Lieutenant General John Frewen acknowledged aged care staff were a critical workforce and said they were being treated as an absolute priority.

“We are accelerating efforts to get those aged care workers vaccinated,” he told the ABC this morning (Tuesday).

“They are at about 36 per cent now, which is actually above the broader national average, so progress is being made.”

Early in the vaccine rollout, the Federal Government decided to prioritise aged care residents over nursing home staff, considering them the most vulnerable.

“Hindsight is a wonderful thing,” Lt Gen Frewen said.

NSW Health Minister Brad Hazzard cannot comprehend the earlier approach to vaccines.

“We couldn’t quite understand why the Federal Government sent teams into the aged care facilities to vaccinate residents and not staff,” he told ABC radio.

Five residents at the SummitCare facility in Baulkham Hills in Sydney have tested positive to coronavirus after two staff members were diagnosed.

A third staff member has now tested positive in the past 24 hours.

The infected residents are aged in their 70s, 80s and 90s, and have been transferred to Westmead Hospital as a precaution.

SummitCare has confirmed the new infection and said the affected staff member had been in isolation, as they worked closely with the other two infected staff.

Two-thirds of staff at the centre have not been vaccinated and the outbreak was sparked when an unvaccinated worker at the facility tested positive last week — the second staff member subsequently contracted the virus.

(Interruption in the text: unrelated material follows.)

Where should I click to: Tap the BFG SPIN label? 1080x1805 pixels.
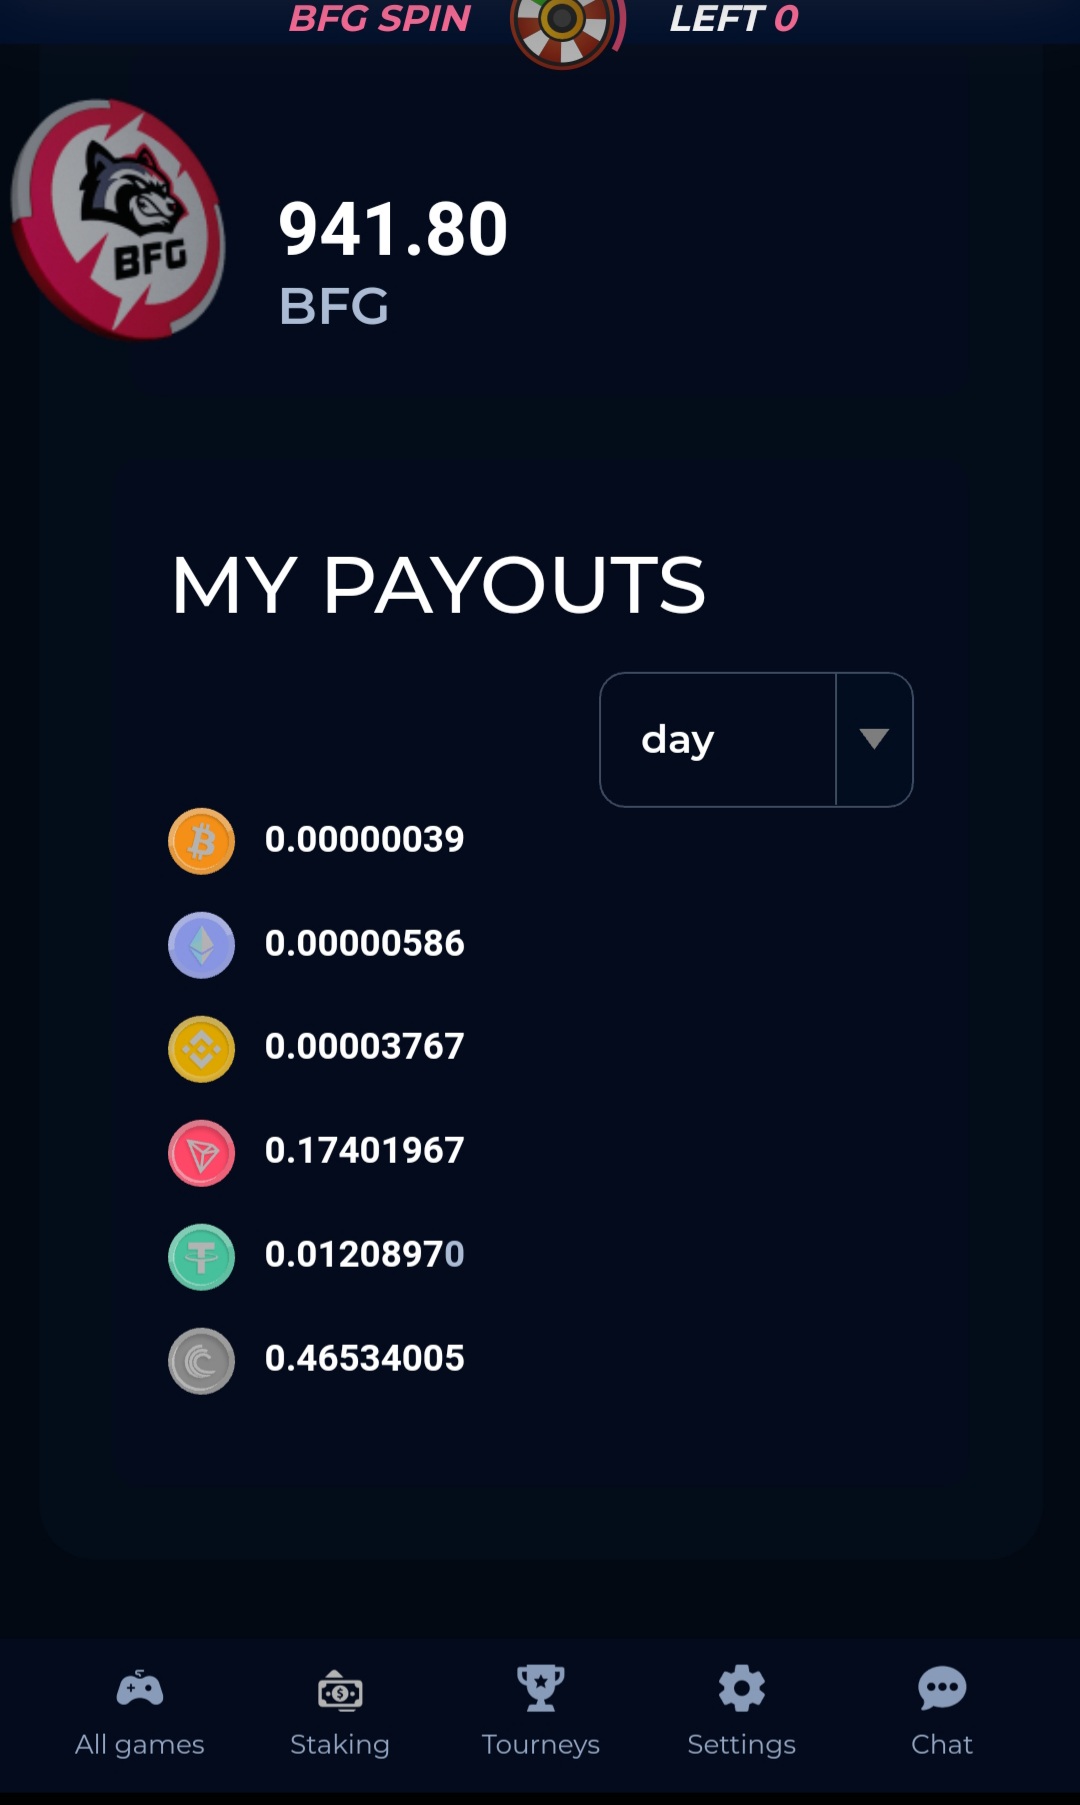point(380,18)
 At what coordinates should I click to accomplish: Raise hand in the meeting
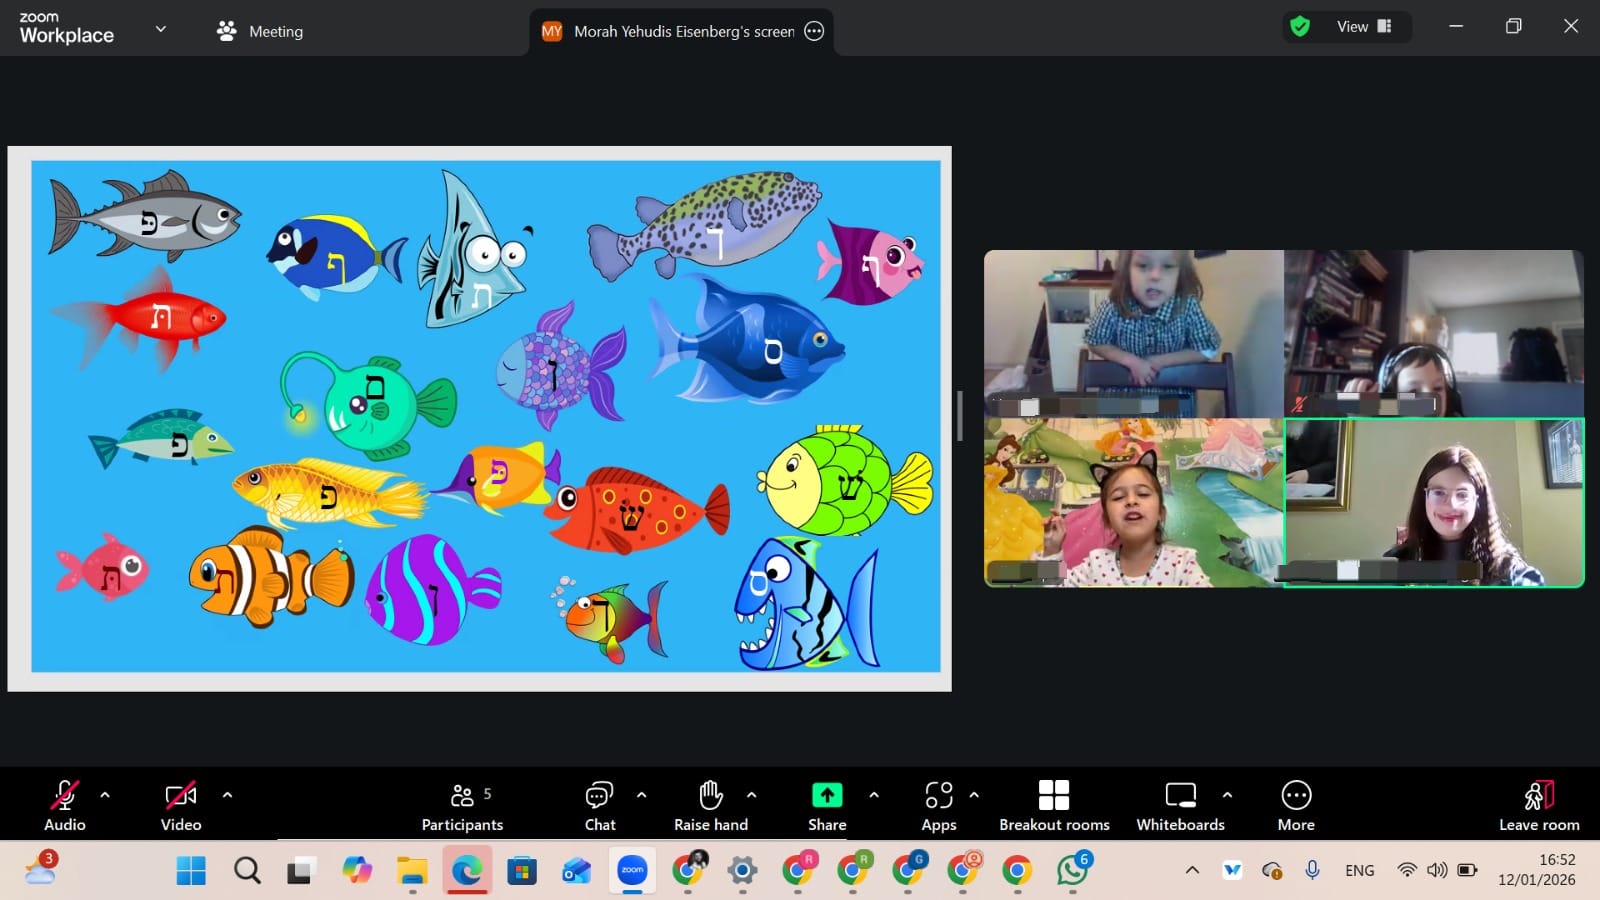tap(710, 805)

Vaccines will be mandatory for residential aged care staff from mid-September.

The Government has introduced an $11 million grant scheme to help aged care workers take time off to get vaccinated and stay home if they feel side effects.

Opposition Leader Anthony Albanese has raised concerns about vaccinating home-based aged care providers.

Albanese said the vaccine mandate did not apply to 150,000 aged care staff who worked with one million older Australians living in the community.

He warned the failure to include community workers in the mandate was “a huge gaping hole” in the vaccine program and an outbreak waiting to happen.

“The Government doesn’t even have a plan for these workers,” Albanese told 2GB radio.